Argument on this point presupposes that the defendant's two witnesses would have so testified. However, the reporter's transcript of the trial proceedings discloses that in the case of both witnesses the state made its objection immediately upon the witness being asked the question, "Are you familiar with [the victim's] reputation in the community for violence?" In each instance the objection was sustained, and in neither instance did the defendant make a proffer to show that the witness was in fact familiar with the victim's reputation, and that such reputation was bad. Absent such proffer, we are precluded from considering the question of whether the rulings assigned as error would warrant reversing the conviction.
Affirmed.
REED, J., concurs.
CROSS, C.J., dissents, with opinion.
I respectfully dissent.
The majority opinion seems to require a proffer when an objection to testimony is sustained not only to show that the testimony should have been admitted, but also that the nature of the testimony was such that to exclude it was prejudicial error. I cannot agree that a proffer was required in this instance.

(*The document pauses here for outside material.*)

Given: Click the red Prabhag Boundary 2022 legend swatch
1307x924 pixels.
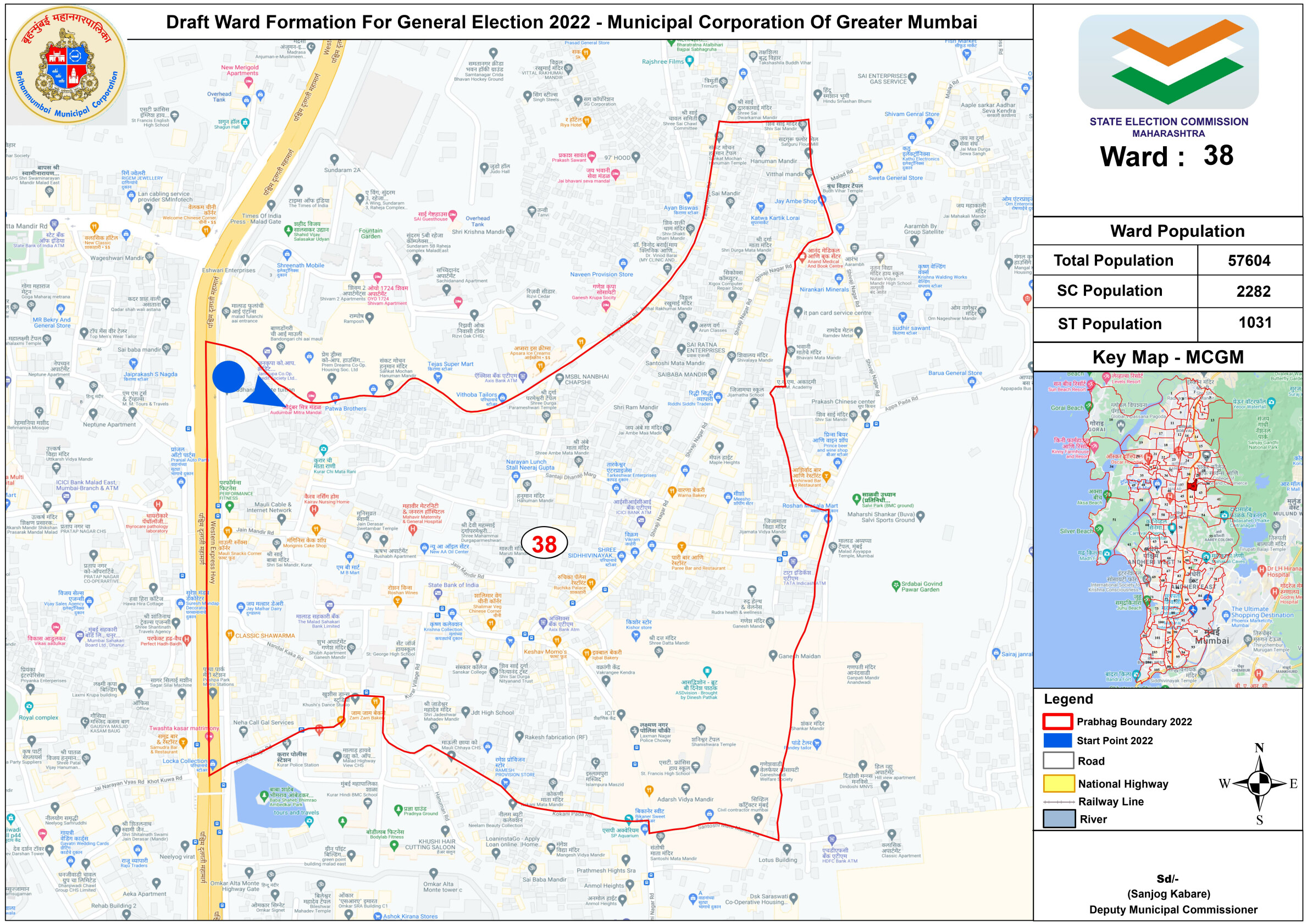Looking at the screenshot, I should (x=1057, y=721).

A cursory reading of the general authorities on the subject indicates that a proffer is required to preserve the question of admissibility for review by the appellate court. The proffer, then, purports to show that the offered testimony is relevant, material and competent. 32 Fla.Jur., Trial § 34; Wharton's Criminal Law and Procedure § 2041. However, a proffer is not necessary where the purpose of the testimony expected to be elicited is obvious or fairly apparent, as when the question asked clearly indicates the pertinency, materiality and nature of the answer expected, or where the question indicates that the answer to it would be favorable to the party seeking to introduce the testimony. 4 C.J.S., Appeal and Error § 291bb.
In the case sub judice, there was nothing to preserve for appeal by the use of a proffer. It is obvious from the record that defendant sought to establish the victim's reputation for violence in the community as a part of his affirmative defense of self defense. Since the testimony sought to be elicited was an integral part of his defense, it must be assumed that the information sought would be favorable to defendant.
When the affirmative defense of self defense is raised by the defendant, testimony which established the victim's reputation for violence is relevant to show the reasonableness of the defendant's reaction to the victim's conduct. Garner v. State, 1891, 28 Fla. 113, 9 So. 835; Copeland v. State, 1899, 41 Fla. 320, 26 So. 319; Fine v. State, 1915, 70 Fla. 412, 70 So. 379. To exclude this testimony was reversible error, Cole v. State, Fla.App. 1966, 193 So.2d 47, since it forced appellant to submit his case to the jury on his uncorroborated testimony. Coker v. State, Fla.App. 1968, 212 So.2d 648.
I would reverse and remand for new trial.